▸ PROBLEM DESCRIPTION: Please reproduce each of the entries below exactly as they appear.
BEGIN
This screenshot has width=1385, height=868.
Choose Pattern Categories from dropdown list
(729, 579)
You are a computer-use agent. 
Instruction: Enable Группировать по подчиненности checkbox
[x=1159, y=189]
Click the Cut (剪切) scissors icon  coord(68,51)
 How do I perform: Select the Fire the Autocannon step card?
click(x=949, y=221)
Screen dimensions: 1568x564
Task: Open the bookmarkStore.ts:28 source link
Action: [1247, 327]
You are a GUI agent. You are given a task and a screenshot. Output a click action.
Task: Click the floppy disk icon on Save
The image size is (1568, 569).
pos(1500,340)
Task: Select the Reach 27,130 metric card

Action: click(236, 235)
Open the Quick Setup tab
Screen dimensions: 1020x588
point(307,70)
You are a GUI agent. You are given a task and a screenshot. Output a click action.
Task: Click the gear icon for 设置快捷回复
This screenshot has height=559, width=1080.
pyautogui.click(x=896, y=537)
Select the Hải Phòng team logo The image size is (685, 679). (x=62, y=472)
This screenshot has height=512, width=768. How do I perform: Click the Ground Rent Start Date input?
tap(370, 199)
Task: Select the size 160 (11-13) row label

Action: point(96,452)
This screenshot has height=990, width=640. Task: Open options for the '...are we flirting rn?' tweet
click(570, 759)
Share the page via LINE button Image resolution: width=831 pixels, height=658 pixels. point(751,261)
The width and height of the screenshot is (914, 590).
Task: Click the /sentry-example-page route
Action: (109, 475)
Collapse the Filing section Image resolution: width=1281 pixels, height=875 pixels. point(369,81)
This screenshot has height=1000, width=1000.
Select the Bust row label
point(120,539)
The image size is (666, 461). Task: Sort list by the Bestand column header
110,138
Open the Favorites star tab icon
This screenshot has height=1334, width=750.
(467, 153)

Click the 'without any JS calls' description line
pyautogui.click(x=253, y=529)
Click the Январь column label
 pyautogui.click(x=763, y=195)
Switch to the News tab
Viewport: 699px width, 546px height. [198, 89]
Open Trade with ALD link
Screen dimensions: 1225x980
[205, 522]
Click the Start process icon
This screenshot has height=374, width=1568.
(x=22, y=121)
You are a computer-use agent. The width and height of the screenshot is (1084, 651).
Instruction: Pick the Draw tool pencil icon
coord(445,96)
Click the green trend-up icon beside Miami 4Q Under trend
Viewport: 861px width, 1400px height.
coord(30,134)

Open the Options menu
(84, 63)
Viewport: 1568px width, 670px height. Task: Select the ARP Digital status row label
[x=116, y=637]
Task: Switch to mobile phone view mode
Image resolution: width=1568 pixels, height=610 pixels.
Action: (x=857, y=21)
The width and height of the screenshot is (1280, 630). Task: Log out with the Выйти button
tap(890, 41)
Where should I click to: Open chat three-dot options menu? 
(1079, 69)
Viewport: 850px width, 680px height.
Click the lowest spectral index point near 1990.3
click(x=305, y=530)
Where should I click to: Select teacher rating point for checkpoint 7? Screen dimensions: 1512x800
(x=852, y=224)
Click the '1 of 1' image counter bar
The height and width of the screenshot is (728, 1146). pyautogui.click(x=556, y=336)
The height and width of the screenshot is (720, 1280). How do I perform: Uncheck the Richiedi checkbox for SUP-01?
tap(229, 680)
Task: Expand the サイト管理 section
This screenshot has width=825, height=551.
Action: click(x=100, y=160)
END
▸ WORKED SOLUTION:
This screenshot has width=1385, height=868.
Choose Pattern Categories from dropdown list
(729, 579)
You are a computer-use agent. 
Instruction: Enable Группировать по подчиненности checkbox
[x=1159, y=189]
Click the Cut (剪切) scissors icon  coord(68,51)
 How do I perform: Select the Fire the Autocannon step card?
click(x=949, y=221)
Screen dimensions: 1568x564
Task: Open the bookmarkStore.ts:28 source link
Action: [1247, 327]
You are a GUI agent. You are given a task and a screenshot. Output a click action.
Task: Click the floppy disk icon on Save
The image size is (1568, 569).
pos(1500,340)
Task: Select the Reach 27,130 metric card

Action: click(236, 235)
Open the Quick Setup tab
Screen dimensions: 1020x588
point(307,70)
You are a GUI agent. You are given a task and a screenshot. Output a click action.
Task: Click the gear icon for 设置快捷回复
This screenshot has height=559, width=1080.
pyautogui.click(x=896, y=537)
Select the Hải Phòng team logo The image size is (685, 679). (x=62, y=472)
This screenshot has height=512, width=768. How do I perform: Click the Ground Rent Start Date input?
tap(370, 199)
Task: Select the size 160 (11-13) row label

Action: point(96,452)
This screenshot has height=990, width=640. Task: Open options for the '...are we flirting rn?' tweet
click(570, 759)
Share the page via LINE button Image resolution: width=831 pixels, height=658 pixels. point(751,261)
The width and height of the screenshot is (914, 590).
Task: Click the /sentry-example-page route
Action: (109, 475)
Collapse the Filing section Image resolution: width=1281 pixels, height=875 pixels. point(369,81)
This screenshot has height=1000, width=1000.
Select the Bust row label
point(120,539)
The image size is (666, 461). Task: Sort list by the Bestand column header
110,138
Open the Favorites star tab icon
This screenshot has height=1334, width=750.
(467, 153)

Click the 'without any JS calls' description line
pyautogui.click(x=253, y=529)
Click the Январь column label
 pyautogui.click(x=763, y=195)
Switch to the News tab
Viewport: 699px width, 546px height. [198, 89]
Open Trade with ALD link
Screen dimensions: 1225x980
[205, 522]
Click the Start process icon
This screenshot has height=374, width=1568.
(x=22, y=121)
You are a computer-use agent. The width and height of the screenshot is (1084, 651).
Instruction: Pick the Draw tool pencil icon
coord(445,96)
Click the green trend-up icon beside Miami 4Q Under trend
Viewport: 861px width, 1400px height.
coord(30,134)

Open the Options menu
(84, 63)
Viewport: 1568px width, 670px height. Task: Select the ARP Digital status row label
[x=116, y=637]
Task: Switch to mobile phone view mode
Image resolution: width=1568 pixels, height=610 pixels.
Action: (x=857, y=21)
The width and height of the screenshot is (1280, 630). Task: Log out with the Выйти button
tap(890, 41)
Where should I click to: Open chat three-dot options menu? 
(1079, 69)
Viewport: 850px width, 680px height.
Click the lowest spectral index point near 1990.3
click(x=305, y=530)
Where should I click to: Select teacher rating point for checkpoint 7? Screen dimensions: 1512x800
(x=852, y=224)
Click the '1 of 1' image counter bar
The height and width of the screenshot is (728, 1146). pyautogui.click(x=556, y=336)
The height and width of the screenshot is (720, 1280). How do I perform: Uncheck the Richiedi checkbox for SUP-01?
tap(229, 680)
Task: Expand the サイト管理 section
This screenshot has width=825, height=551.
Action: click(x=100, y=160)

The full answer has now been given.